Citations and sources
- llama.cpp performance issue tracker, ARM NEON optimization PRs (2024-2025)
- r/LocalLLaMA Raspberry Pi 4 benchmark thread index
- ollama documentation, llama.cpp backend performance notes
- Raspberry Pi 4 official thermal management whitepaper
- NVIDIA Jetson Orin Nano benchmark data (NVIDIA developer blog)
- Phi-3-mini and Llama-3.2 model cards (Hugging Face)
Software stack: llama.cpp vs ollama vs vLLM
Three runtimes are worth considering on the Pi 4. llama.cpp is the bare-metal reference: lowest overhead, full control over thread count and quantization, but you bring your own server interface. ollama wraps llama.cpp with a friendlier model-pull workflow and an HTTP API, at a small (1-3%) overhead cost. vLLM is x86-only and not relevant here.
For a deployment where you want to script around the model, ollama is the right pick.

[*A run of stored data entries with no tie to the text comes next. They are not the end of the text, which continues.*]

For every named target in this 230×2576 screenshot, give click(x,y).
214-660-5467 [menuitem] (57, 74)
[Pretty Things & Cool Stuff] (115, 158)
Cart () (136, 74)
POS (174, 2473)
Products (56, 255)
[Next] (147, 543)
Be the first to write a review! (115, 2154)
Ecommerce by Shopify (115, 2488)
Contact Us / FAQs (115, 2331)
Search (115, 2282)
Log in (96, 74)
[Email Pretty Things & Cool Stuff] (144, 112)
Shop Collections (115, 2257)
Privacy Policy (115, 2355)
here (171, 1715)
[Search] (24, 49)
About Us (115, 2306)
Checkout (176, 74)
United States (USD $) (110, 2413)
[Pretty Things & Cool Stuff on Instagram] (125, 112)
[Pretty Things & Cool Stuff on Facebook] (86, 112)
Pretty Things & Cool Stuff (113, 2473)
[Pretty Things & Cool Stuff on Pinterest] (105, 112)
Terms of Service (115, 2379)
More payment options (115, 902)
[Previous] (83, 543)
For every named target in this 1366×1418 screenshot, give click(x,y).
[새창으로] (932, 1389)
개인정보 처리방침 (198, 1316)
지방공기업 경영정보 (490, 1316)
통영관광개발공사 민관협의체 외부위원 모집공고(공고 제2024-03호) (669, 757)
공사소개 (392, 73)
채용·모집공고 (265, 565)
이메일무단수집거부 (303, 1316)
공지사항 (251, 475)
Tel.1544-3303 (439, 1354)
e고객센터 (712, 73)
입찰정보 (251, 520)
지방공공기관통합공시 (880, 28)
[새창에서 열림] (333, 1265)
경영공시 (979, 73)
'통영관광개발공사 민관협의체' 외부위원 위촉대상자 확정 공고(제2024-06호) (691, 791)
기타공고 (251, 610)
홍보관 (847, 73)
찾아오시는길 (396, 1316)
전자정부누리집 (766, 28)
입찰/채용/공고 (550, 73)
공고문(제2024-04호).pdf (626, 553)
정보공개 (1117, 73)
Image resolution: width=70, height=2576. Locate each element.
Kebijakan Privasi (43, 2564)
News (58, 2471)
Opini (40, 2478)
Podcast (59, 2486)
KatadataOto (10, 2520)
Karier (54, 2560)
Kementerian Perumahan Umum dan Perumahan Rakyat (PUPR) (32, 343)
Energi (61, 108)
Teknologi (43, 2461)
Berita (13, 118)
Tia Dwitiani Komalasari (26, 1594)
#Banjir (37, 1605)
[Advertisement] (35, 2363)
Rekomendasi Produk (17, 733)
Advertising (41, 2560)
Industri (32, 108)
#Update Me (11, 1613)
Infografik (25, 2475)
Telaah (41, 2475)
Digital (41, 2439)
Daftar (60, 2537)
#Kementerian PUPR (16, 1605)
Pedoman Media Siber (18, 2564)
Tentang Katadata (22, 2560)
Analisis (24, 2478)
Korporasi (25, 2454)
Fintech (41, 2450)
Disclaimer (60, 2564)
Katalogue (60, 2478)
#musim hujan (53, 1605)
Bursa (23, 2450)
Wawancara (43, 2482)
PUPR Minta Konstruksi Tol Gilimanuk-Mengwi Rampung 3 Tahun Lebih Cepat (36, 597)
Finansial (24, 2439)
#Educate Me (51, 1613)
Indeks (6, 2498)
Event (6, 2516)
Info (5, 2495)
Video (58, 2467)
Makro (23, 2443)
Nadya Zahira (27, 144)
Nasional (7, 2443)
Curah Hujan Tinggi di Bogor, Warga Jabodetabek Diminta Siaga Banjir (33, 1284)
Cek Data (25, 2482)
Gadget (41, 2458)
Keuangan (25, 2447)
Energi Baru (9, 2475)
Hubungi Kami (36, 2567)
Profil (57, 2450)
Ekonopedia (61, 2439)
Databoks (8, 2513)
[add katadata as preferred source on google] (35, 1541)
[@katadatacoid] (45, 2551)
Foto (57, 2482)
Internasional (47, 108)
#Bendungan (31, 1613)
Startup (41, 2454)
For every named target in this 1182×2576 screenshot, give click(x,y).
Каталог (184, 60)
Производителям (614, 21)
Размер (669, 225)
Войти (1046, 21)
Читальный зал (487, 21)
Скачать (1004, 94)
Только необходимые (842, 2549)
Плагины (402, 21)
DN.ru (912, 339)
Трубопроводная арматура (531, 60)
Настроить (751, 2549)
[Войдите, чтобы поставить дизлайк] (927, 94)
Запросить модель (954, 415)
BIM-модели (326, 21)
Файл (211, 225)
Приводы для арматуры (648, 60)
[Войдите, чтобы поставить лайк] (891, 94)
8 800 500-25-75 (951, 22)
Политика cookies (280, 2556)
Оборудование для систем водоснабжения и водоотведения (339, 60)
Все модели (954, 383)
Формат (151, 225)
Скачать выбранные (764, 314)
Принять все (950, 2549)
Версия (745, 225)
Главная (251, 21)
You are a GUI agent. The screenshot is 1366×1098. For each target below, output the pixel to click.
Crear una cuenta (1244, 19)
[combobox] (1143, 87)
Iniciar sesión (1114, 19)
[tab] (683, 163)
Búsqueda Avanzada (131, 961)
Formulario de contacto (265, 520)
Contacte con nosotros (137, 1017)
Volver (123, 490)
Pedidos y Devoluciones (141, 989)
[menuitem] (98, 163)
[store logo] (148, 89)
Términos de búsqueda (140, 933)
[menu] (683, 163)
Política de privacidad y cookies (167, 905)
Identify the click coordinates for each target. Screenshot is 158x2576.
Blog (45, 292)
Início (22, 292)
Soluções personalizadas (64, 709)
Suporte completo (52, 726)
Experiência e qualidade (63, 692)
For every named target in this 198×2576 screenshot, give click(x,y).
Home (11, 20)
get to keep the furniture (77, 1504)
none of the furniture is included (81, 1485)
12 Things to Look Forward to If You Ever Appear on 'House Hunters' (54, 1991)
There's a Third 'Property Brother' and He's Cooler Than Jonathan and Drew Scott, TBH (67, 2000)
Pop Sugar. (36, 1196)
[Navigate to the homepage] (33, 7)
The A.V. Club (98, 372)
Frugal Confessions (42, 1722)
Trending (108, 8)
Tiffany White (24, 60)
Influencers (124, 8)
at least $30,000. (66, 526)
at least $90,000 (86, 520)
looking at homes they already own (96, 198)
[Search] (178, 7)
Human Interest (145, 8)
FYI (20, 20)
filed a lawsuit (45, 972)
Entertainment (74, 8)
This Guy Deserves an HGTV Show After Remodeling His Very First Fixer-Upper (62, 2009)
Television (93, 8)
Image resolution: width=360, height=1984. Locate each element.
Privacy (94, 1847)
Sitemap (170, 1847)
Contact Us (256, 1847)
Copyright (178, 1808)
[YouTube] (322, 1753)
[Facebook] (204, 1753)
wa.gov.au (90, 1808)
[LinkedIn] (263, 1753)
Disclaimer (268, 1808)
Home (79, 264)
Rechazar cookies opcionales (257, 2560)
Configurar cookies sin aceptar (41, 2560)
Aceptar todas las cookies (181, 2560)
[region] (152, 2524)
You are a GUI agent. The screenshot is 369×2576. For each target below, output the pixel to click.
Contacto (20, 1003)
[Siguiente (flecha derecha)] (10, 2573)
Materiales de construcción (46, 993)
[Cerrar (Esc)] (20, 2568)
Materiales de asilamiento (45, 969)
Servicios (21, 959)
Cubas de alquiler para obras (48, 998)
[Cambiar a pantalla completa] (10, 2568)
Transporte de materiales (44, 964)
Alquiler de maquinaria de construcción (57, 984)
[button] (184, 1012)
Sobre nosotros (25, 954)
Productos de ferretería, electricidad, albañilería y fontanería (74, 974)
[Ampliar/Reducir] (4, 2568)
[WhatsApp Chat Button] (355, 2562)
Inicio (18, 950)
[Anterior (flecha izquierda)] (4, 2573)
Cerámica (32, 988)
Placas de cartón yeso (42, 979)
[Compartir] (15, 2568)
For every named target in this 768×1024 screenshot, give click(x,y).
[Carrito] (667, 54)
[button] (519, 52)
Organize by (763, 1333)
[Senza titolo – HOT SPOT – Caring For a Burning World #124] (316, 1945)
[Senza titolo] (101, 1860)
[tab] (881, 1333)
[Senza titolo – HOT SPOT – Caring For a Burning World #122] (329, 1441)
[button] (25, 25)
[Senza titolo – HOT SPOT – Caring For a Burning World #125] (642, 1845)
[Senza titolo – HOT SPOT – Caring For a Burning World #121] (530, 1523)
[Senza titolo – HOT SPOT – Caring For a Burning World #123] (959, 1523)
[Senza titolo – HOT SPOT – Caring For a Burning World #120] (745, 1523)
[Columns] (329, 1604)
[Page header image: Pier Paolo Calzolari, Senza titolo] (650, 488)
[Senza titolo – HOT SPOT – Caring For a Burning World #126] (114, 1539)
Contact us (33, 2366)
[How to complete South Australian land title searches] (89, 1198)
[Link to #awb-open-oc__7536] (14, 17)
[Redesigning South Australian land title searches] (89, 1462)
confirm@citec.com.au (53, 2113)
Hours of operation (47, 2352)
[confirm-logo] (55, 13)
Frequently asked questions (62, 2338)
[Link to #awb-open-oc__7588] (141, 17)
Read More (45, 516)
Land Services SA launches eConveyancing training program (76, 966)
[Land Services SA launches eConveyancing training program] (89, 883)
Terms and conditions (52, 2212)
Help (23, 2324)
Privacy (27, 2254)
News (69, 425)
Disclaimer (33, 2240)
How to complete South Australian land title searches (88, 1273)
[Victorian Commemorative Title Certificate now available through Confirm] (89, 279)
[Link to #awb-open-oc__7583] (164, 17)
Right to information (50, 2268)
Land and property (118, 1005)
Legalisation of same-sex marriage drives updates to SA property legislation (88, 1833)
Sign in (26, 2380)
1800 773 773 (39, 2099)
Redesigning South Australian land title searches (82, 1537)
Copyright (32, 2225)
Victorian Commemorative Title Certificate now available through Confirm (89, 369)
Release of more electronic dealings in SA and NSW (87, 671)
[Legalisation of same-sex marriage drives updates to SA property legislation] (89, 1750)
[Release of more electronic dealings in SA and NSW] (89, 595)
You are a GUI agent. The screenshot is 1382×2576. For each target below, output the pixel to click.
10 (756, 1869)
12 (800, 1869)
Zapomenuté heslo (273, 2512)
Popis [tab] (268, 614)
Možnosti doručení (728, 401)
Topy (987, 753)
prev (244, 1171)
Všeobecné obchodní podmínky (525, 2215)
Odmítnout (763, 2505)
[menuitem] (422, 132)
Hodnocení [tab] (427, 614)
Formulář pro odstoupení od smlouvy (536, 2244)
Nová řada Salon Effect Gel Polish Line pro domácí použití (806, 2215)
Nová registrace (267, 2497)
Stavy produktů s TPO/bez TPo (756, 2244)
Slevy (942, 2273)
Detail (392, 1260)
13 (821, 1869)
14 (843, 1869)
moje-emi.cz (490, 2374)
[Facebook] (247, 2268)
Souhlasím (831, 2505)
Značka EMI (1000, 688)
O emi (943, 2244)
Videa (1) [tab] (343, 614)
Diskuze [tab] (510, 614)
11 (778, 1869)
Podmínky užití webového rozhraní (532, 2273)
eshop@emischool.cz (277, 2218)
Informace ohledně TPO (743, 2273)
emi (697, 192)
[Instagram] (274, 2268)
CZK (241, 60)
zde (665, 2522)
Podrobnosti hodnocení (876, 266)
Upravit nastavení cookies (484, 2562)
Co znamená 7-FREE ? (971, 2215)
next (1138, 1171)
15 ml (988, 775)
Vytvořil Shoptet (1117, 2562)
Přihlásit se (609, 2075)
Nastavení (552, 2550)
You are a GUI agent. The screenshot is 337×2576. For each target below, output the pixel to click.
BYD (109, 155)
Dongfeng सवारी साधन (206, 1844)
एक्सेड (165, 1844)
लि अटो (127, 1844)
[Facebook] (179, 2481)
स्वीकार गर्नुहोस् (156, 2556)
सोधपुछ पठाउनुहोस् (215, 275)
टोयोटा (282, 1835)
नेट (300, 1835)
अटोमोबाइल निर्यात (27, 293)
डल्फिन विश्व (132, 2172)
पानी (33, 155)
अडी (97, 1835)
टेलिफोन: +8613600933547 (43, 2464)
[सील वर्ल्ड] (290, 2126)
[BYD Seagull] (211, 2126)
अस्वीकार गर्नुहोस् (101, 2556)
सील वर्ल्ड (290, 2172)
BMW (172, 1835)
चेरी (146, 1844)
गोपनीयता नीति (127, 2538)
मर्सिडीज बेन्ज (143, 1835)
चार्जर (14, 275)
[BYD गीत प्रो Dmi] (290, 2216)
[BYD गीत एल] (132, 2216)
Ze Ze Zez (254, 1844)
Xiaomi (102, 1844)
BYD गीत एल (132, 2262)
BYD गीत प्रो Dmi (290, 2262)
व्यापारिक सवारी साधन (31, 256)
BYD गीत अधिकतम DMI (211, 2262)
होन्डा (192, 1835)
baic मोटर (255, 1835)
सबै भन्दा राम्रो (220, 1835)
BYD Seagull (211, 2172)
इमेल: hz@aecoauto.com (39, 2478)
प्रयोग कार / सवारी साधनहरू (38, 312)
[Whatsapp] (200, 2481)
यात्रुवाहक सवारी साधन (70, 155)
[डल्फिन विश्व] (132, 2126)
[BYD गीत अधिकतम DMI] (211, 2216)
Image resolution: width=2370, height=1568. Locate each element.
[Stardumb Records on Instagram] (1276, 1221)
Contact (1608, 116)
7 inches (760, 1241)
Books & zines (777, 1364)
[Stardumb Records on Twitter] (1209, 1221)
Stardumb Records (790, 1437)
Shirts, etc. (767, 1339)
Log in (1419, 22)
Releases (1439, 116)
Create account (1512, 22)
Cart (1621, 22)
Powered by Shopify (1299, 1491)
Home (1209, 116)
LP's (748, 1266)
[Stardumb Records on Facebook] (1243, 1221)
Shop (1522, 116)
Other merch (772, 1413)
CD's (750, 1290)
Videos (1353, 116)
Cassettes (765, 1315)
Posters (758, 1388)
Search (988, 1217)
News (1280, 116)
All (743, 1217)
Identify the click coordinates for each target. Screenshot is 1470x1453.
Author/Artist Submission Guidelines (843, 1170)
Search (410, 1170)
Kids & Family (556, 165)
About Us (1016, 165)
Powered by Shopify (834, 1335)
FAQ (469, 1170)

For squeezing maximum tok/s out of the Pi for benchmarking or for an embedded-device project, raw llama.cpp wins. The numbers in the benchmark table above were captured with llama.cpp directly; ollama would land within 5% of the same figures.
Build llama.cpp from source on the Pi with make LLAMA_NATIVE=1 for ARM NEON acceleration. The default build flags do not include NEON; manually enabling it produces a 30-40% generation speedup on the Cortex-A72 cluster. Confirm in the build log that NEON intrinsics are being compiled in.
Storage and I/O considerations
Use a fast microSD card (A2-rated, U3) or boot from USB 3.0 SSD for the Pi 4 LLM rig. Model loading time dominates the cold-start experience: a 2 GB Phi-3-mini at q4 takes 12-18 seconds to load from a typical microSD versus 4-6 seconds from a USB 3.0 SSD. Once loaded, the model stays in RAM and storage speed no longer matters. For an always-on deployment this is a one-time cost; for a script that loads and unloads models the SSD path saves real time.
Power consumption
The Pi 4 8GB draws roughly 4-6W idle and 7-9W under sustained inference. Across a 24-hour always-on deployment that is roughly 0.18 kWh per day, or about $8-12 per year at typical US electricity rates. This is the killer feature relative to any x86 alternative; even the cheapest mini-PC draws 3-5x as much power at idle. For a home-automation LLM node that needs to be always-on for voice-assistant duty, the Pi 4 is uniquely well-suited.
If you can tolerate 3 tok/s on Phi-3-mini for a privacy-respecting local assistant, the Pi 4 8GB is the right hardware. If you need faster inference, step up to a Jetson Orin Nano or accept higher power draw on a mini-PC.